I'd love to post all the videos I've found, but I think I'll restrain myself and sprinkle them throughout future posts :)

Until next time.

And so it begins...

What do you do when your friends get sick of your sudden obsession with old time musicals and threaten to bean you over the head with the nearest blunt object if you recite one more random factoid about Donald O'Connor?

Create a blog, trust that someone else out there has the same crazy passion as you, and hope to the heavens that they find your journal.

For as long as I can remember, I've been watching musicals like The Sound of Music and The Wizard of OZ, but it wasn't until recently that I became completely enamored of most of the musicals from the 1930's, 40's, and 50's. I say "most" because, let's be honest here, there are some stinkers out there that make you wonder what in the heck the director was thinking. I enjoy the fact that a good majority of the actors and actresses on the screen from this time period were not "one trick ponies". Not only could they act, but they could sing, dance, play some sort of instrument, and take a beautiful fall among other things. It's a treat to watch them at their craft, but at the same time there is a bit of a melancholy to the films based solely on the fact that talent of that magnitude is extremely rare now a days. Unfortunately, the magical talents of people like Donald O'Connor, Gene Kelly, Vera-Ellen, and Judy Garland can never faithfully be replicated and will never be seen again, except contained within the frames of the movies they worked so hard to make into successful, as well as uplifting pictures. While this journal is devoted to musicals, I'll be throwing in a bit about vaudeville from time to time just because I wish I had been alive while this form of entertainment was still going strong.

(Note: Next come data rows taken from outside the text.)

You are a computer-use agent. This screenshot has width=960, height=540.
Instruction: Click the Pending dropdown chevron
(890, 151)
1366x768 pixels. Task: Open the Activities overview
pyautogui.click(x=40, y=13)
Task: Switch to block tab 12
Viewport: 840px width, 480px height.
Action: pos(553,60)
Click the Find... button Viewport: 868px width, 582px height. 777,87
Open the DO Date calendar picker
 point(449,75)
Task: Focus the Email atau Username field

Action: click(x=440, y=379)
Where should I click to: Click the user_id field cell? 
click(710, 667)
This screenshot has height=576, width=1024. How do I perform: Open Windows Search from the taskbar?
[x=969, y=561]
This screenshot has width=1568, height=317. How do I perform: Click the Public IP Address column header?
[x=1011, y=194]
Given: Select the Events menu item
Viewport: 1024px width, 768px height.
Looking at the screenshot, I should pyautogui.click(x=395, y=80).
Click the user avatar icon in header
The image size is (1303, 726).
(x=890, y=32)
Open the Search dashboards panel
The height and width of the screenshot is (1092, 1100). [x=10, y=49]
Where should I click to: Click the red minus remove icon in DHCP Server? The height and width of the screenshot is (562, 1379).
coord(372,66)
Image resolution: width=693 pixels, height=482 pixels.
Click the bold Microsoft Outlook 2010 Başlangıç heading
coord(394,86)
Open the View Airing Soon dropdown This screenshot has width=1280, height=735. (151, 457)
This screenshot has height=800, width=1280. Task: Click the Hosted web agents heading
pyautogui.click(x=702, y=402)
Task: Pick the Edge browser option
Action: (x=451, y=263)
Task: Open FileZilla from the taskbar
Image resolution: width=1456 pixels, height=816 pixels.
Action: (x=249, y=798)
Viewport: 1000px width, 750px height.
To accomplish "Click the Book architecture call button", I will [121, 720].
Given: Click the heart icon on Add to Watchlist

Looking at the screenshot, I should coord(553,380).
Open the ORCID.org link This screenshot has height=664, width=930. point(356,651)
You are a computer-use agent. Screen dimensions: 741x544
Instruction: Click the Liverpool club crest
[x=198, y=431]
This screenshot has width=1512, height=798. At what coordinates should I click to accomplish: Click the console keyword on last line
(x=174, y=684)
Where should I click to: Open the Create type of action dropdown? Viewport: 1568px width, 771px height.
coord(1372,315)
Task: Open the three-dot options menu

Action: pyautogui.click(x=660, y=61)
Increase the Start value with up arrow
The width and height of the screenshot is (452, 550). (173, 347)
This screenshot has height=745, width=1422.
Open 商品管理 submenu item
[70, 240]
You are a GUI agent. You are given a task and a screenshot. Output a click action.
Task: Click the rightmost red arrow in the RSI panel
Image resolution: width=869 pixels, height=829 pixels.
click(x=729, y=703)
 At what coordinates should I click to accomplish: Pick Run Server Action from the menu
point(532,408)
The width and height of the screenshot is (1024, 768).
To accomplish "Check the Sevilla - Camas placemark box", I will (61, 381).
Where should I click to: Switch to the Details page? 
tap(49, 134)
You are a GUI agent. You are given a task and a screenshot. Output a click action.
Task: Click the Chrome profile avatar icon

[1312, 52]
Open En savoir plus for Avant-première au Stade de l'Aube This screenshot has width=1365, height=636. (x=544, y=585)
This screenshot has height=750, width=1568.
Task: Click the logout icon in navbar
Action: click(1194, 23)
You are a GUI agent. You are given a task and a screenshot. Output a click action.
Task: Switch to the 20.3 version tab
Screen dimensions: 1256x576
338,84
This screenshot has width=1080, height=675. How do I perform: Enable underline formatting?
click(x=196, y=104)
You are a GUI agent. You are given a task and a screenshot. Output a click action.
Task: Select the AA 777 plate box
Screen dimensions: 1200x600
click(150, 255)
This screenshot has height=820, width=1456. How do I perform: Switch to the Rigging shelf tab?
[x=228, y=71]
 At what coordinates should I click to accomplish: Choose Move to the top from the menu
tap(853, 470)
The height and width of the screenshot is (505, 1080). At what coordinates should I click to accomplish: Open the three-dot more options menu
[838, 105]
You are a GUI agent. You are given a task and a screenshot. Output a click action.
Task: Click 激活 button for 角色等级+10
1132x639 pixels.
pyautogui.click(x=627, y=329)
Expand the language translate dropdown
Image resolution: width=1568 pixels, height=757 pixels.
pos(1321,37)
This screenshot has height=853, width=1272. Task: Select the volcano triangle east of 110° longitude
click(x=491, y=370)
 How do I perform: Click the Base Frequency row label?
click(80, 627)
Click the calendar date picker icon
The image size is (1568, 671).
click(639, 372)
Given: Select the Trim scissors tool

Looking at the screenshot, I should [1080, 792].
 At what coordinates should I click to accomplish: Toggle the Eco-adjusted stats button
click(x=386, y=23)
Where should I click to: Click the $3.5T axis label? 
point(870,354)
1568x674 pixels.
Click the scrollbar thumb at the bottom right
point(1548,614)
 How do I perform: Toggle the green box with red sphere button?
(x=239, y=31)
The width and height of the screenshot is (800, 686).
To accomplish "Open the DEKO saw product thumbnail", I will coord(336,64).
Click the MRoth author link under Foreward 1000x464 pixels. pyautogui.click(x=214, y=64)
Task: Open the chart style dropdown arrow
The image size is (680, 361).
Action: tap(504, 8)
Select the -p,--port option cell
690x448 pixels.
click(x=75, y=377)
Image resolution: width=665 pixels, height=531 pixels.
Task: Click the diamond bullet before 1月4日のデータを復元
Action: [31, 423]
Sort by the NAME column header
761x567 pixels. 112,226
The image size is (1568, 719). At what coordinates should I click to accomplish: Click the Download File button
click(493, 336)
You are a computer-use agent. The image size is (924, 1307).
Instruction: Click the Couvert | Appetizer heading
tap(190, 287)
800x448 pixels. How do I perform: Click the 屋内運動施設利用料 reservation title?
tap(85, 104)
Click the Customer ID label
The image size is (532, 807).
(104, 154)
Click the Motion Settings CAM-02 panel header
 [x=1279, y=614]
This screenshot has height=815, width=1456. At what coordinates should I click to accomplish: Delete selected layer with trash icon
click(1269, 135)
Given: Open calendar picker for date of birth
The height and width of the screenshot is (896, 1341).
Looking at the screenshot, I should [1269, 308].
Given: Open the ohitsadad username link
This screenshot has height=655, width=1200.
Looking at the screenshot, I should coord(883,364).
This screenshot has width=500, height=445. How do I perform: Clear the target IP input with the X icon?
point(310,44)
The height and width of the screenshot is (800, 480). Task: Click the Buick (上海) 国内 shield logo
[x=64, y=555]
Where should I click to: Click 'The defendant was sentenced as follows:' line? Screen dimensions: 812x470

If it's not already painfully obvious, I am an avid admirer of Donald O'Connor, so the majority of my posts will be devoted to one of Hollywood's most under-appreciated geniuses. I saw his performance in Singin' in the Rain as Cosmo Brown, and was hooked from that point on. Ever since then, I've been attempting to see every film and television show with Mr. O'Connor, which, lemme tell you, is no easy task. His black and white films from the 40's are especially difficult to get a hold of.